BRIEF >>
From the data below, return the exact lines starting at the line containing "The image size is (768, 812)." and ending at the line containing "Click the building", both included, and nothing else.

##### MATERIAL SUPPLIED

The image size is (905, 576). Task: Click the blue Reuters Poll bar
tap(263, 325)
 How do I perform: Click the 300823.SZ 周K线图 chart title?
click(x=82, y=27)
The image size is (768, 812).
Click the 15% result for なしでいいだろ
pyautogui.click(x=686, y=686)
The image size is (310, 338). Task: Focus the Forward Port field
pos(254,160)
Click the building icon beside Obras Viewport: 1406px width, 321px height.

##########
##### MATERIAL SUPPLIED

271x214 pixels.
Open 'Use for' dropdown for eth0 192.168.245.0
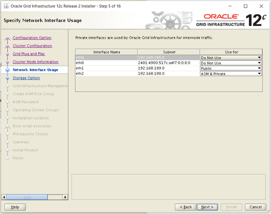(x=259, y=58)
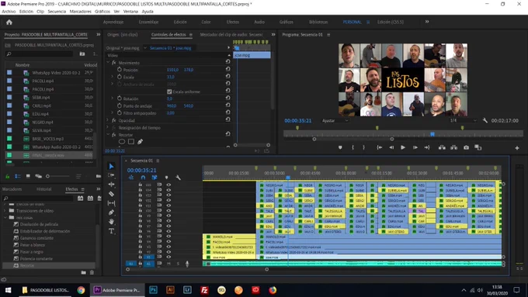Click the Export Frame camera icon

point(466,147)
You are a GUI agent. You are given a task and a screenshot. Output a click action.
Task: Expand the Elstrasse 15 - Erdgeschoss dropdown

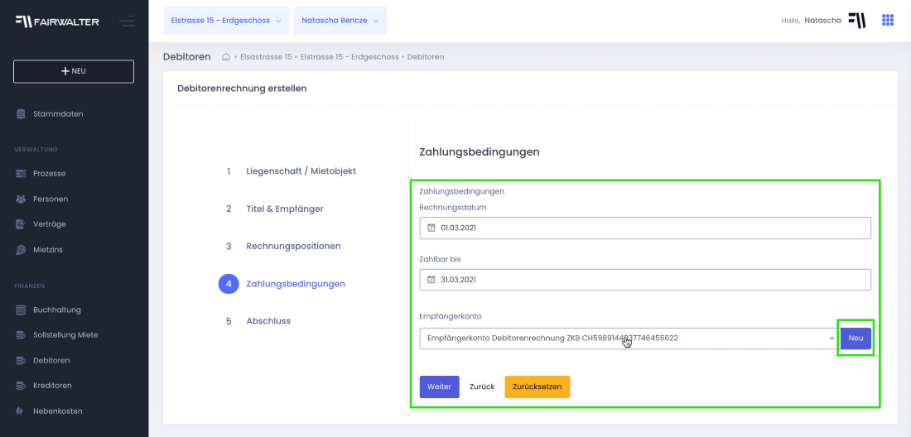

##########
##### MATERIAL SUPPLIED

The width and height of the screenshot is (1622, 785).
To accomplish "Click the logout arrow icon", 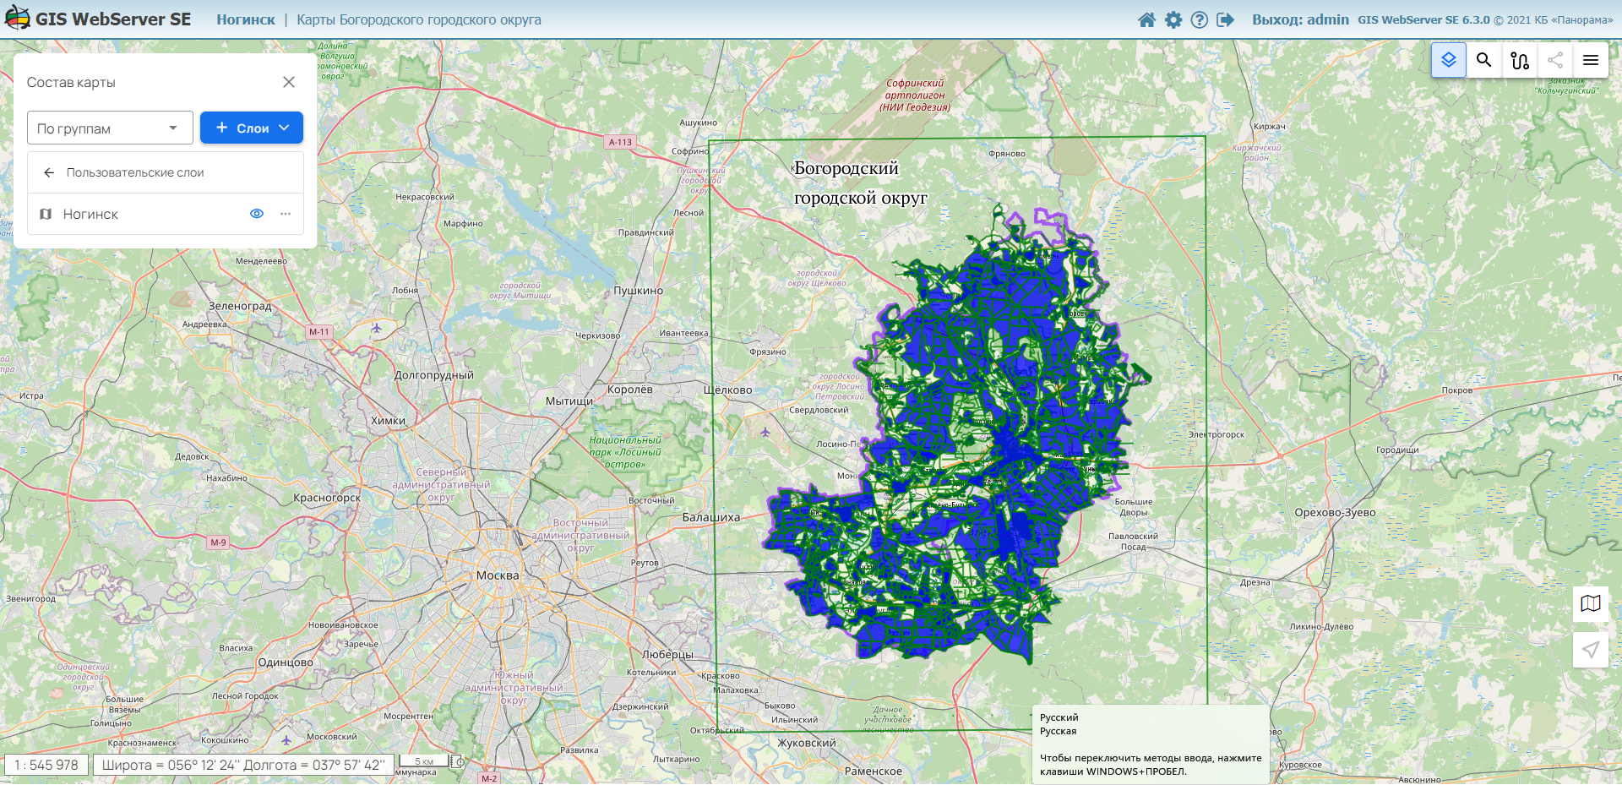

##########

TASK RESPONSE >>
The image size is (768, 812).
Click the 15% result for なしでいいだろ
pyautogui.click(x=686, y=686)
The image size is (310, 338). Task: Focus the Forward Port field
pos(254,160)
Click the building icon beside Obras Viewport: 1406px width, 321px height.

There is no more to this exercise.